Date: Friday, May 02, 2008

By: Earl Ofari Hutchinson, Special to

BlackAmericaWeb.com

Posted on 05/03/2008

On Sept. 4, 21-year-old Joshua Pomier will have served nearly four years in a detention center near San Bernardino, California. Pomier is charged with multiple counts of car theft and robbery.

There are two deeply troubling problems with the amount of time he has spent behind bars. One, he has not been convicted of any of the crimes he’s charged with. He had barely turned 18 years old when he and another juvenile were arrested for the crimes in September 2004. Pomier and family members vehemently protest his innocence. The even more tormenting problem is not Pomier’s guilt or innocence, but the absurdly long length of time that he has been jailed awaiting disposition -- any disposition -- of the charges leveled against him.

His bail was set at nearly a half million dollars, and there have been several delayed court dates. During that time, he has been relentlessly pressured to accept a plea bargain that will require him to serve a lengthy prison sentence. Pomier has refused and continues to protest his innocence.

Pomier is African-American, and his dragged-out incarceration without being convicted of anything is not unusual. In fact, he’s a near-textbook example of how thousands of mostly black and Latino young adults and juveniles languish for months, even years, in America’s jails with high or no bail, receive shoddy or non-existent legal counsel and are browbeaten and even threatened by harried, overworked and often indifferent public defenders and prosecutors to accept deals.

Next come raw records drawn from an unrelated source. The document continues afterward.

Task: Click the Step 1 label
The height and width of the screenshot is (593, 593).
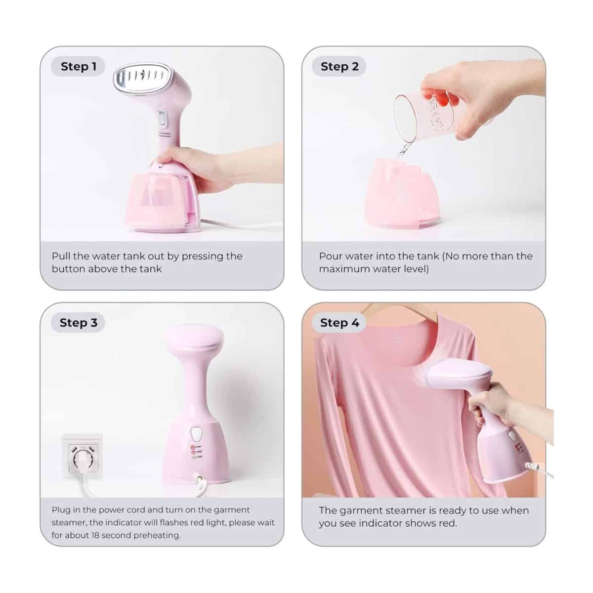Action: click(x=79, y=67)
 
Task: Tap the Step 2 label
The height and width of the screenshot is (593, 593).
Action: click(x=339, y=67)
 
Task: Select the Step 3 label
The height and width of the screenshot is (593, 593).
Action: click(x=79, y=323)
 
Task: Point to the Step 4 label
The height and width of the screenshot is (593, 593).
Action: click(x=339, y=323)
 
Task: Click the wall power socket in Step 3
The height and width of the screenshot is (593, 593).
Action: click(x=83, y=456)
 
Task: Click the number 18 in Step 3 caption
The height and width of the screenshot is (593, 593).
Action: click(x=95, y=535)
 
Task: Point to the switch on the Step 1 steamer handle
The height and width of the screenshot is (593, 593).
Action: click(x=162, y=119)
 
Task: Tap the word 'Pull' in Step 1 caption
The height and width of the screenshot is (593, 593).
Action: click(x=61, y=256)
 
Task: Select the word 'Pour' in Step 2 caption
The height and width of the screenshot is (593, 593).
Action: click(x=330, y=256)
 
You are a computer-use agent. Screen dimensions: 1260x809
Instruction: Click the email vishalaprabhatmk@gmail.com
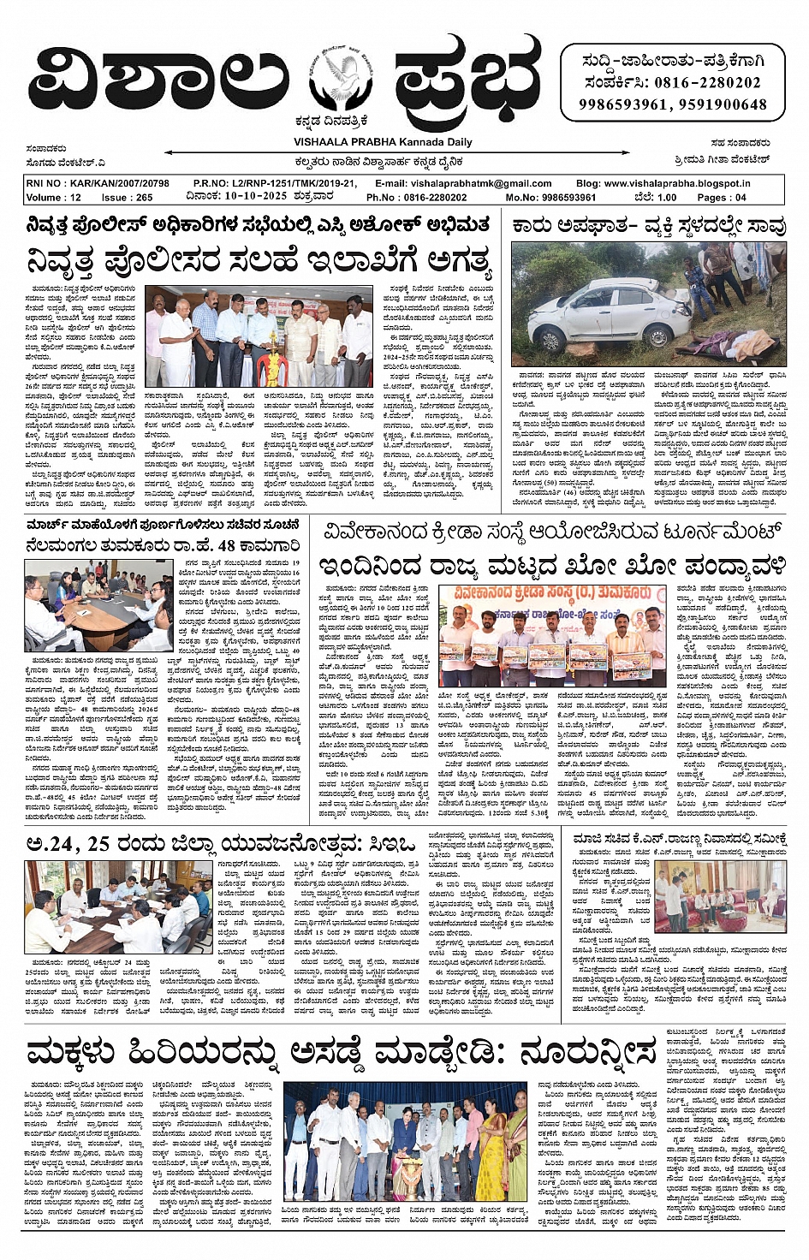tap(480, 183)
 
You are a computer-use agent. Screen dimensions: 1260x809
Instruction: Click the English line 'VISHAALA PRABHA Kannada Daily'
tap(383, 142)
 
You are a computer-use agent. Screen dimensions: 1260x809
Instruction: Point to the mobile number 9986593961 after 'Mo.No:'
tap(562, 197)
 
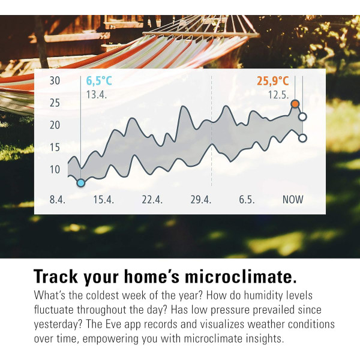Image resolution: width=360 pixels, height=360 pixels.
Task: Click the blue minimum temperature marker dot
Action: coord(81,182)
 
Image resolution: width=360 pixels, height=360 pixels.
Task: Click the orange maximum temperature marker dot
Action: coord(295,104)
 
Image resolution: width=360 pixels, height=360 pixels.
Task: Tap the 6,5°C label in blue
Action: coord(100,80)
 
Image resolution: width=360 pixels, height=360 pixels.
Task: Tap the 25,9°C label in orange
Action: coord(274,80)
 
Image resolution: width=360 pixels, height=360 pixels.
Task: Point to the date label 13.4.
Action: coord(96,94)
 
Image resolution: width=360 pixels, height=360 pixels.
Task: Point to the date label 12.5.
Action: coord(278,94)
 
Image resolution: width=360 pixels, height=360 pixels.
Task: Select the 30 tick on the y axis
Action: coord(55,81)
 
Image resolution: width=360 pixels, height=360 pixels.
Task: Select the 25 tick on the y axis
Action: coord(55,103)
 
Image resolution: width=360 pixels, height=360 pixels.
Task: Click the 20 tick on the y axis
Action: coord(55,125)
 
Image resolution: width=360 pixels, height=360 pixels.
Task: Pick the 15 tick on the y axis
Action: coord(55,148)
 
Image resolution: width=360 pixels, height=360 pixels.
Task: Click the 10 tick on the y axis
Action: coord(55,170)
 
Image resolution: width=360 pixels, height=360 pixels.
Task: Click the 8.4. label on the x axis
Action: coord(58,200)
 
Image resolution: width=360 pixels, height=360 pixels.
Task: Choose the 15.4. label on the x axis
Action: coord(103,200)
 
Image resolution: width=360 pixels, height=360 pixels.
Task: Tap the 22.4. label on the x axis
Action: coord(152,200)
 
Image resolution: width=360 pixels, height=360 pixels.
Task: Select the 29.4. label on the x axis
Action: coord(201,200)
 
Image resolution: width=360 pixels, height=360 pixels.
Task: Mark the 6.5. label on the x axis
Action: coord(247,200)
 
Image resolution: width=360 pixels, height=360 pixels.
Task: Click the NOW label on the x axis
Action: coord(293,200)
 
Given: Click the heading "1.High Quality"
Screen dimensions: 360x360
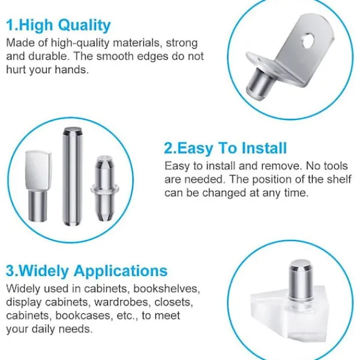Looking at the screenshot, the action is [58, 25].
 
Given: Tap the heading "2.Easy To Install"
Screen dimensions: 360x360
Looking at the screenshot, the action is [226, 148].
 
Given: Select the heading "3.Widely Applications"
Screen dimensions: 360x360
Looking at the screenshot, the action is [86, 271].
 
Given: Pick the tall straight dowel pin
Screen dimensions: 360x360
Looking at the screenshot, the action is [73, 176].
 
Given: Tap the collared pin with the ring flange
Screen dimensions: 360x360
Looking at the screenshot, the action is [104, 188].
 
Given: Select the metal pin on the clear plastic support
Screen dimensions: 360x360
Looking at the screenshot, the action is [301, 280].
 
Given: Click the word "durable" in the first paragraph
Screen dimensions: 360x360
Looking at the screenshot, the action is [47, 56].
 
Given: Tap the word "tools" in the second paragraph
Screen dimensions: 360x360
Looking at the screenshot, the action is [335, 166].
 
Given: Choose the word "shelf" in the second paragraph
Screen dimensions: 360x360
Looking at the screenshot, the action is [340, 179].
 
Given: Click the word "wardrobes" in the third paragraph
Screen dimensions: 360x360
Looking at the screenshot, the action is [121, 302].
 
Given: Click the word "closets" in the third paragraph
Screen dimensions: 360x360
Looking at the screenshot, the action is [173, 302].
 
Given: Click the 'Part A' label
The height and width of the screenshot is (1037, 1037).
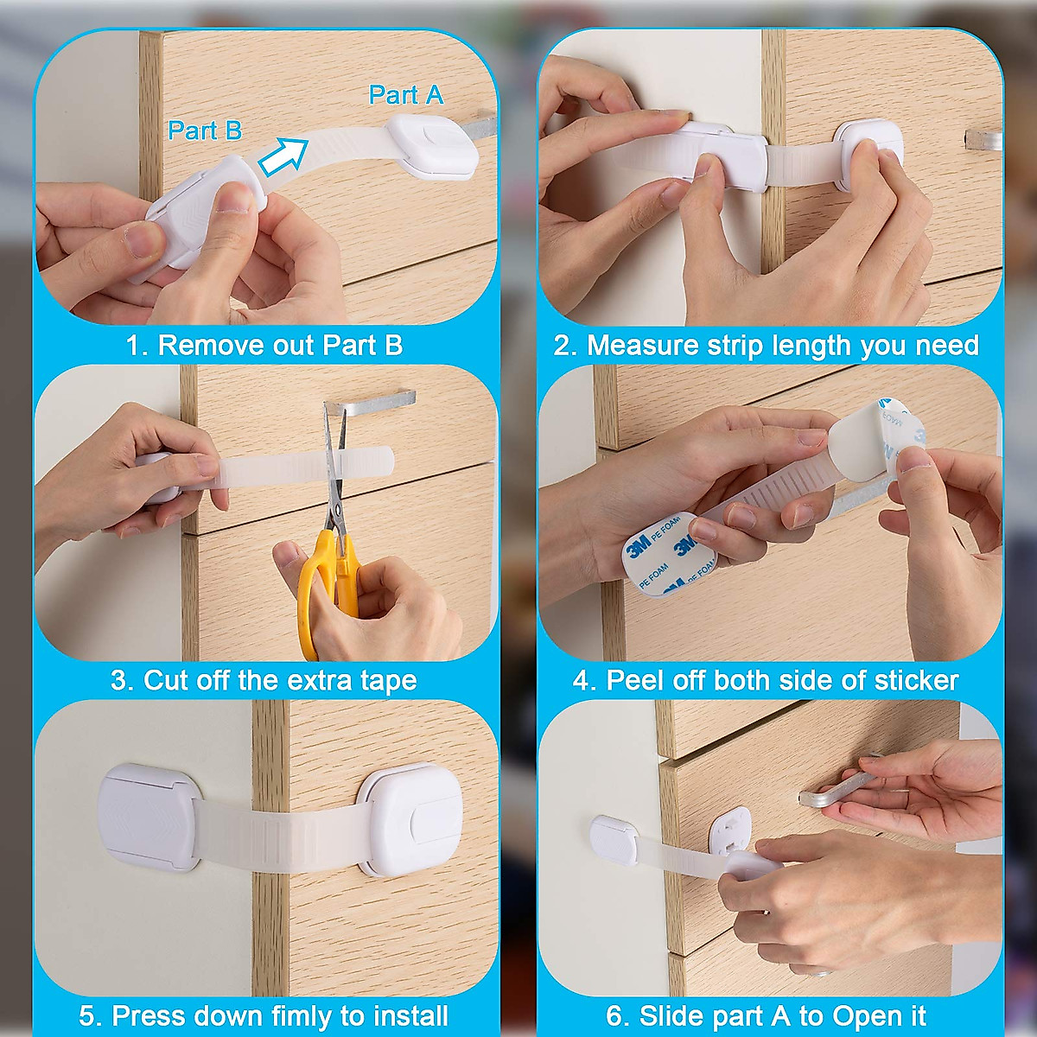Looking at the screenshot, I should click(405, 95).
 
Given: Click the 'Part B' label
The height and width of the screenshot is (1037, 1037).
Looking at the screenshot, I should click(205, 130).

The Coalition for Juvenile Justice estimates that on any given day, nearly 30,000 youth between the ages of 14 and 18 years old are locked down in juvenile detention centers nationally for interminably long periods awaiting disposition of their cases. Even with the plunge in juvenile and adult crime, the numbers of youth and young adults incarcerated for lengthy pre- detention jail time nearly doubled in the 1990s. During the same time, the rates of excessive pre-trial detention time dropped for white youth.

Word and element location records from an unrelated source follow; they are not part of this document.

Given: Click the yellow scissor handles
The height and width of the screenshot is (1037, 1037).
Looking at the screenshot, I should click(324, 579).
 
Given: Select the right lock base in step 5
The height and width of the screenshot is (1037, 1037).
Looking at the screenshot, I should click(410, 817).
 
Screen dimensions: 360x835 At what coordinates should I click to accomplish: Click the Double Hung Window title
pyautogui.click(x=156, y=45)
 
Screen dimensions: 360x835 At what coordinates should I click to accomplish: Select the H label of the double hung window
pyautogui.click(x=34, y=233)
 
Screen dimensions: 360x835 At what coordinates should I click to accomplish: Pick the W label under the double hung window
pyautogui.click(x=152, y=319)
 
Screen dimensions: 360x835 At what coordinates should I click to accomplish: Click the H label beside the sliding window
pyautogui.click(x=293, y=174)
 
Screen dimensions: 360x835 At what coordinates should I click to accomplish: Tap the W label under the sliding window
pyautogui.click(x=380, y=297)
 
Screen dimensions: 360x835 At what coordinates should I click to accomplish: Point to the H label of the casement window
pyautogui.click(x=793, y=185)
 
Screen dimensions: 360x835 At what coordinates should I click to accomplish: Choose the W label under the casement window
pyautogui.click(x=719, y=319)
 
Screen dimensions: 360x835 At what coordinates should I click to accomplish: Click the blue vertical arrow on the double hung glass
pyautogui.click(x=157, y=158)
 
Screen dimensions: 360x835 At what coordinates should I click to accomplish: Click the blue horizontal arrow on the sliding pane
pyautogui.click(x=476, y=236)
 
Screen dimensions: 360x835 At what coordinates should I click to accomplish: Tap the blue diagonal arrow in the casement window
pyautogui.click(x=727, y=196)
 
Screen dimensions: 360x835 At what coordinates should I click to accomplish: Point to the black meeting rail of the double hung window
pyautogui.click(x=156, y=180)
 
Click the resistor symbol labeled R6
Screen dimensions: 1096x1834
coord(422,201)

The young adult defendants are nearly always faced with excessively high bail, and for juveniles, no bail. In the juvenile system, most states do not permit bail. Juveniles are considered wards of the court, and pre- trial release is solely at the discretion of the judge. High bail or lack of bail, clogged court calendars, and overcrowded jails virtually ensure that defendants such as Pomier get lost in the system without any disposition of their case. In one study, the Sentencing Project found that blacks on average were held for a year or more without any action on their case.